THE TASK:
Without pictures, repeat the lines of the entries from the one containing "You are a GUI" through the last, both ends included, and nothing else.

>>

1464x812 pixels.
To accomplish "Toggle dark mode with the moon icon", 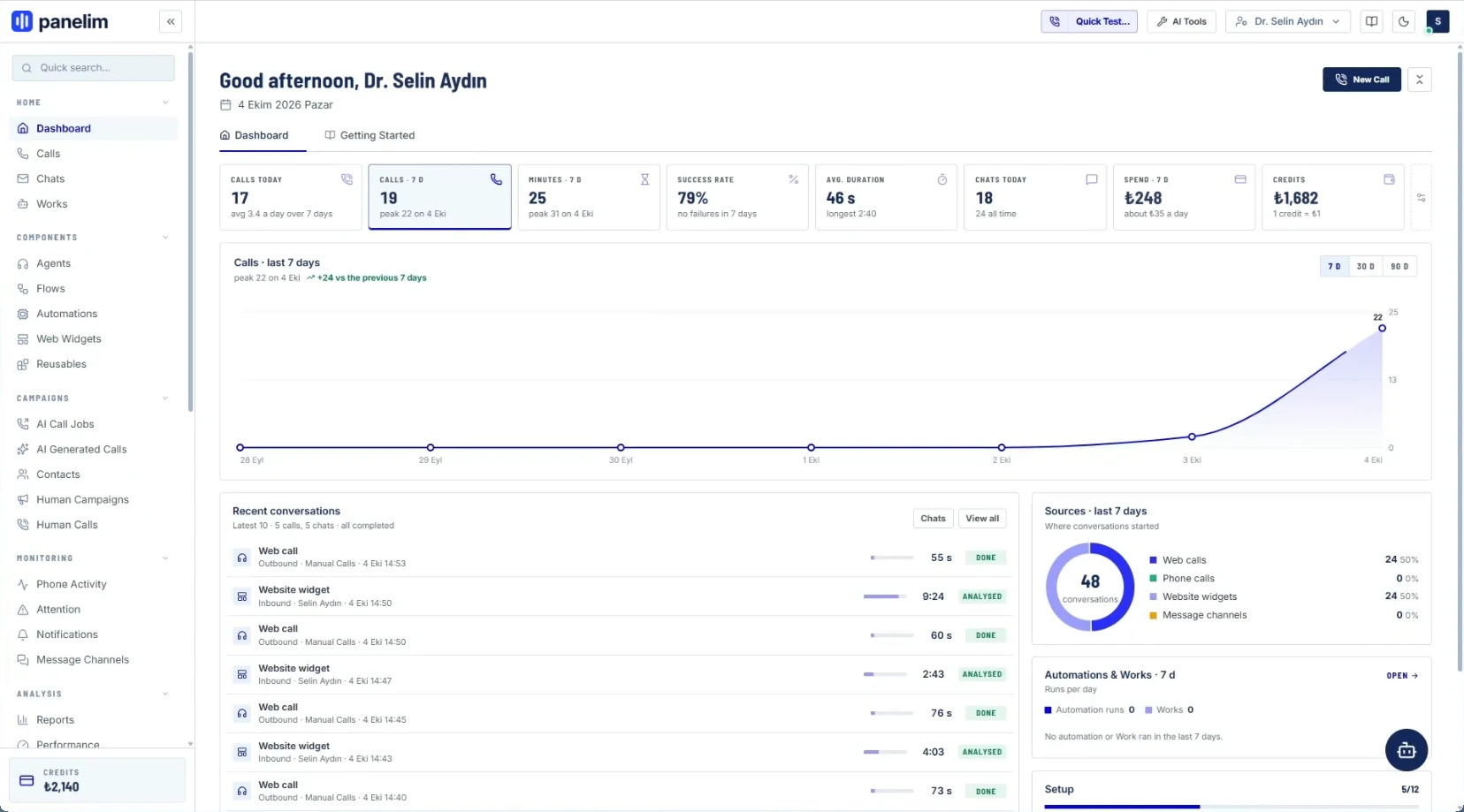I will click(1404, 21).
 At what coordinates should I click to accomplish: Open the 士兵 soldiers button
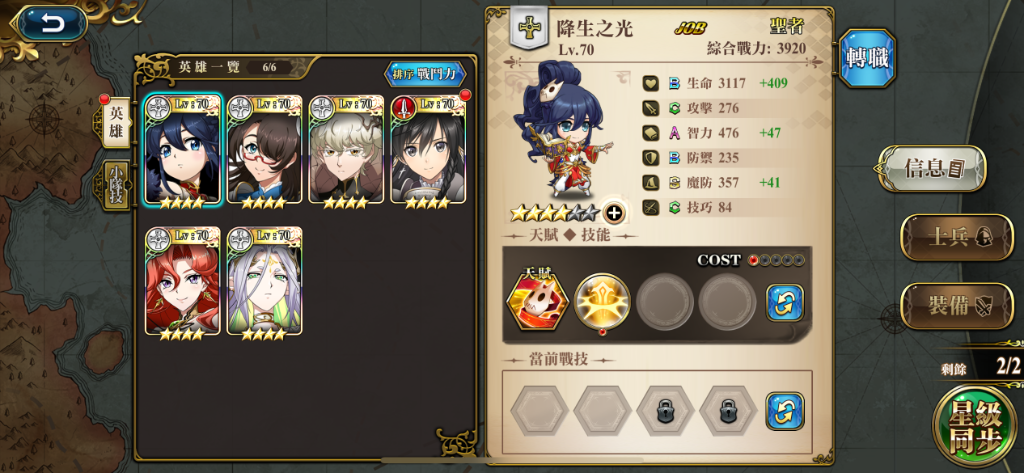point(957,237)
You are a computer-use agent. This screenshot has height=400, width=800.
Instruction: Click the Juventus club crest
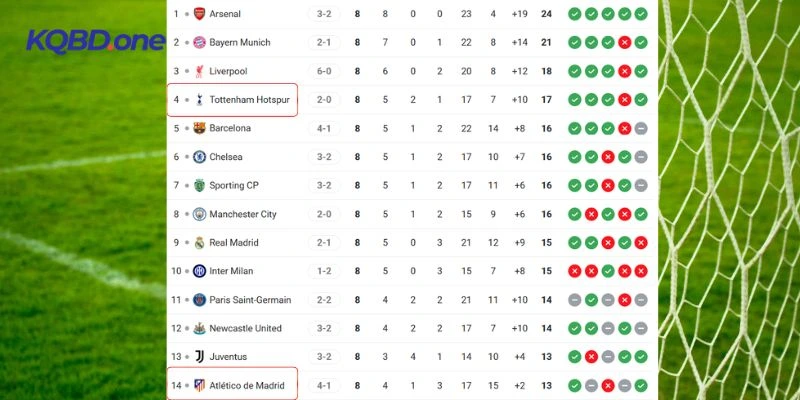click(199, 357)
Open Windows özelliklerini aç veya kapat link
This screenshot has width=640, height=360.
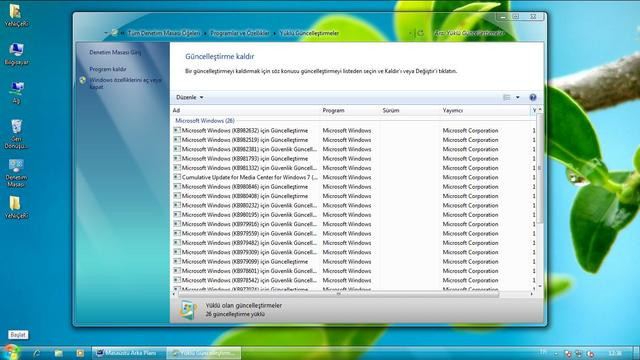pyautogui.click(x=126, y=83)
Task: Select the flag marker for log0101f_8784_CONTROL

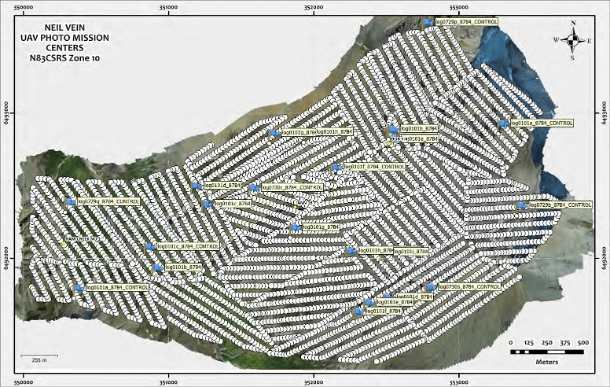Action: click(336, 168)
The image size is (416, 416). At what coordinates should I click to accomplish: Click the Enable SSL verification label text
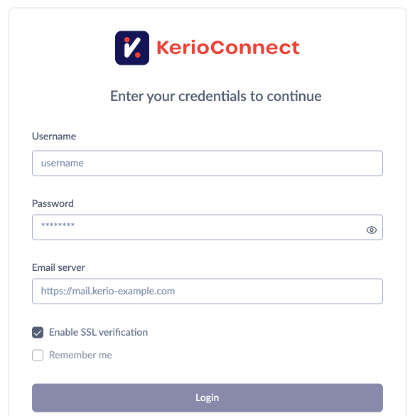point(98,332)
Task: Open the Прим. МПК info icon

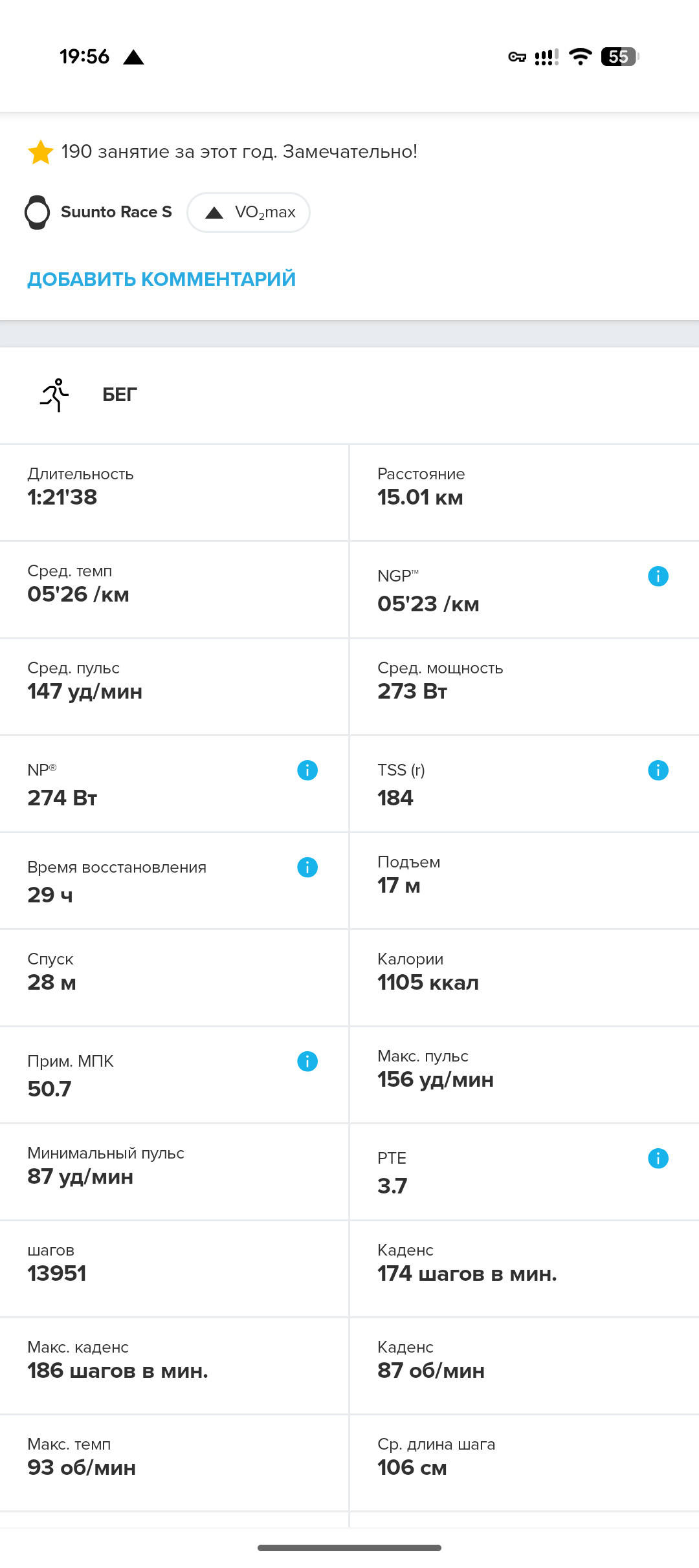Action: [x=307, y=1061]
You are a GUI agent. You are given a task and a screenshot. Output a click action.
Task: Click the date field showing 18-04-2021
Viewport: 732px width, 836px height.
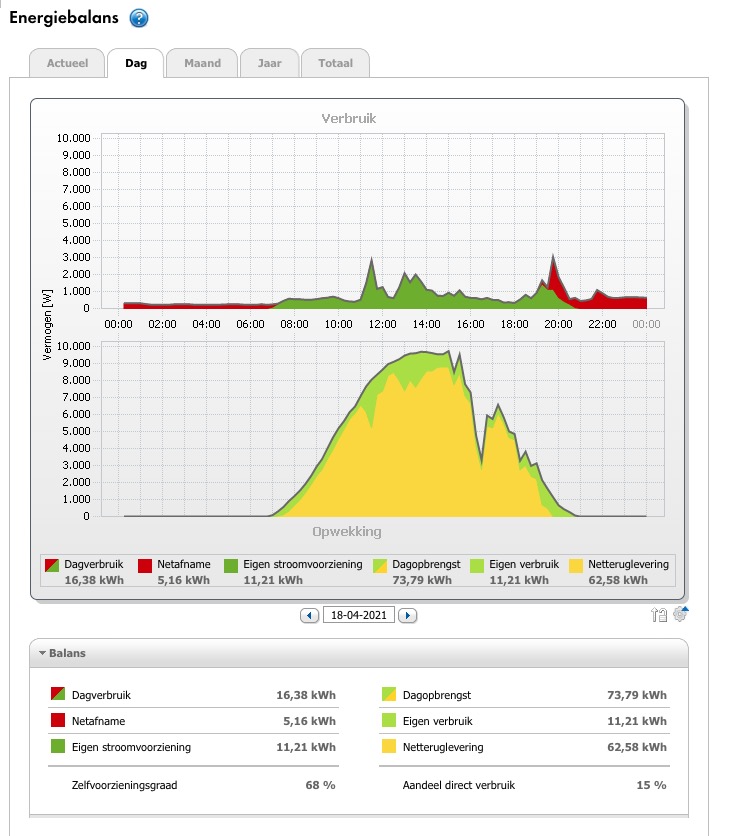[x=358, y=615]
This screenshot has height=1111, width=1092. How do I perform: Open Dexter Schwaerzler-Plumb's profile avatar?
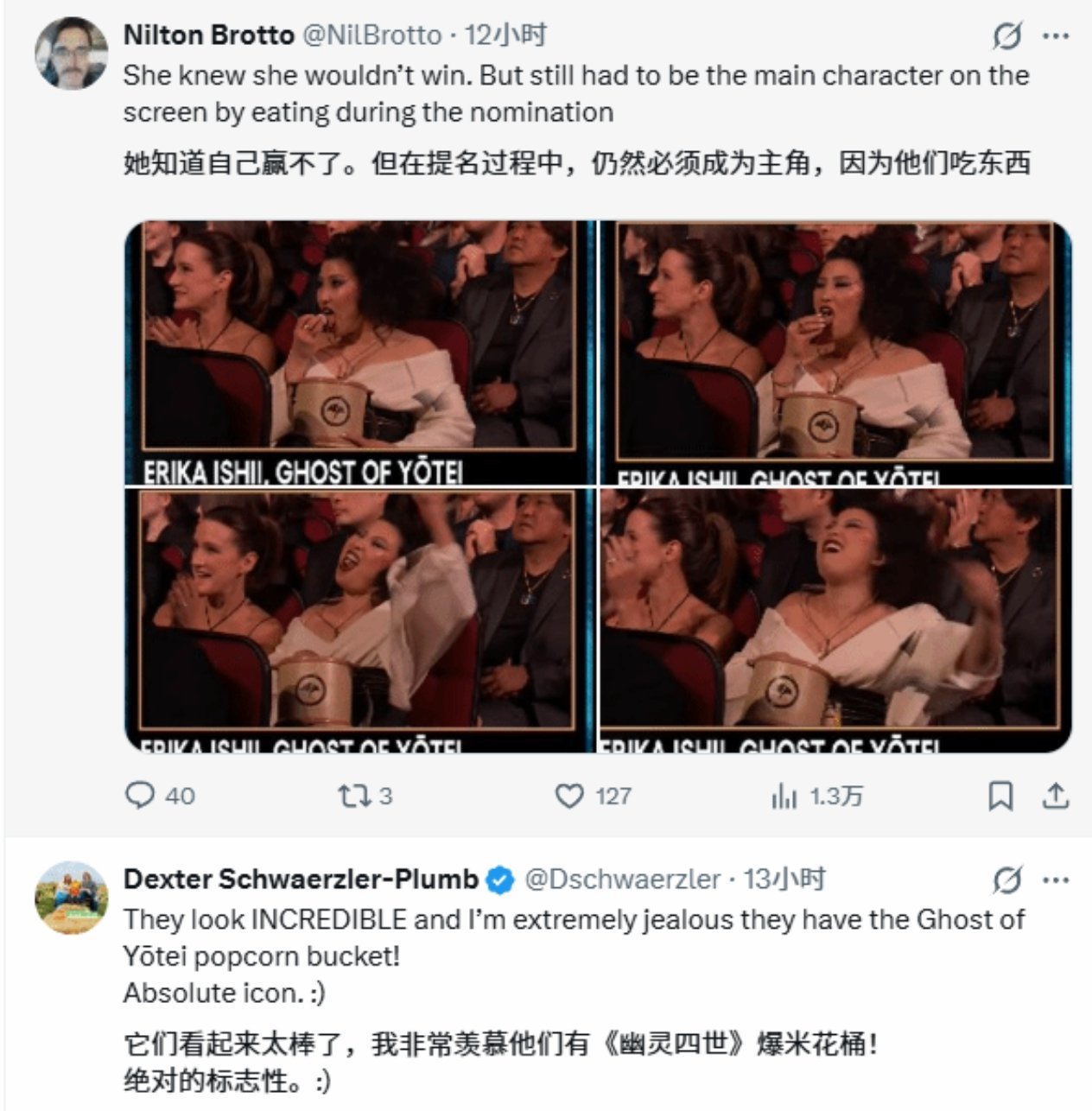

<<

RESULT OF THE TASK:
You are a GUI agent. You are given a task and a screenshot. Output a click action.
Task: Click the date field showing 18-04-2021
Viewport: 732px width, 836px height.
[x=358, y=615]
This screenshot has height=1111, width=1092. How do I perform: Open Dexter Schwaerzler-Plumb's profile avatar?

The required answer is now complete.